**Exercise text:**
══════════
Mellotron enthusiast
(She/they)
9qPlbd5.png


Mouse on the Keys – The Flowers of Romance
Release date
– September 4th, 2015
Musicians – Akira Kawasaki (drums), Atsushi Kiyota (piano and keyboards), Daisuke Niitome (piano and keyboards), Atsuko Hatano (violin), Daisuke Sasaki (trumpet), Masahiro Tobita (guitar)
Playlist

Personal favorite tracks:
leviathan
the lonely crowd
the flowers of romance

Official website
Mouse on the Keys are an instrumental trio from Japan. Akira Kawasaki and Atsushi Kiyota founded the band as a duo in 2006, and Daisuke Niitome joined them in 2008; as far as I’m aware they’ve had the same lineup ever since (although they do have guest musicians on their albums sometimes). They’re kind of difficult to box into a single genre – their website describes their music as “a mix of post-hardcore, techno and contemporary music, among others”, which is adequate but doesn’t get the full picture across in quite the same way as listening to them does.
══════════
**Extracted material:**

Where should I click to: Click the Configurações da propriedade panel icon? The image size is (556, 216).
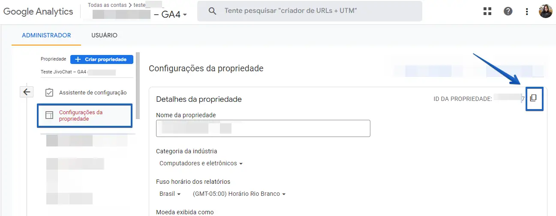(x=49, y=116)
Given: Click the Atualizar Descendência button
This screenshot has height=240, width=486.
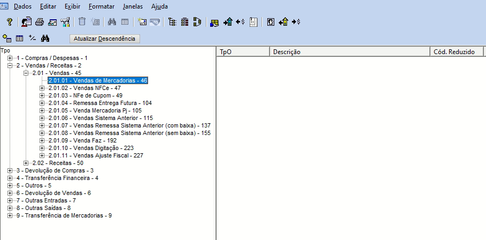Looking at the screenshot, I should pos(105,39).
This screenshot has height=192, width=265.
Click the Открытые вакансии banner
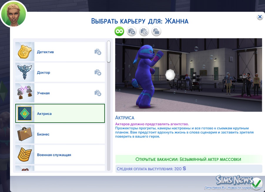coord(188,159)
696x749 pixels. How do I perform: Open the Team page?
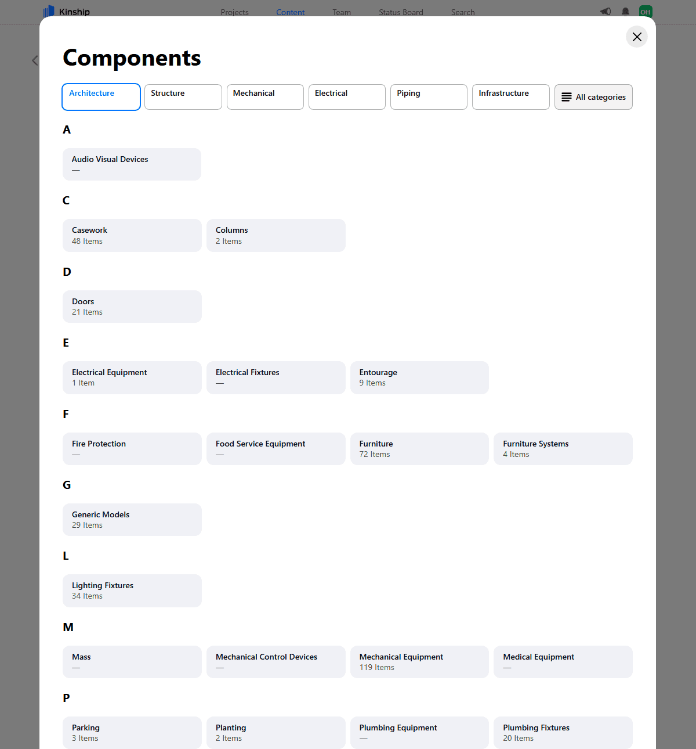(x=341, y=12)
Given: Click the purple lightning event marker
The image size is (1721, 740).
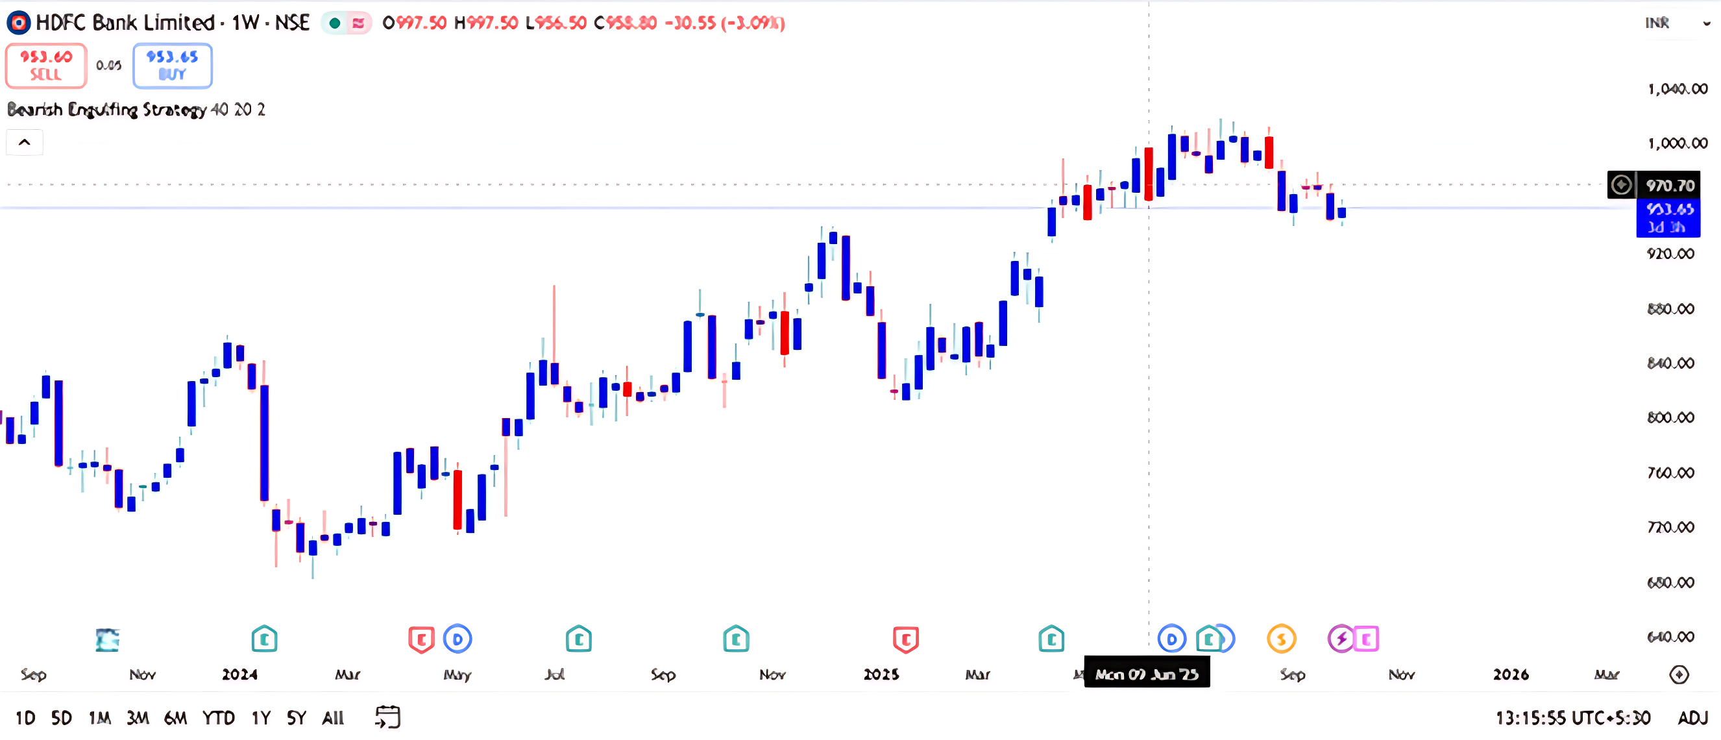Looking at the screenshot, I should (x=1340, y=639).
══════════
**About this exercise:**
Answer these questions from the text on The Flowers of Romance:
1. What release date is given for the album?
2. Who plays violin on it?
3. In what year did Daisuke Niitome join the band?

**Problem solution:**
1. September 4th, 2015
2. Atsuko Hatano
3. 2008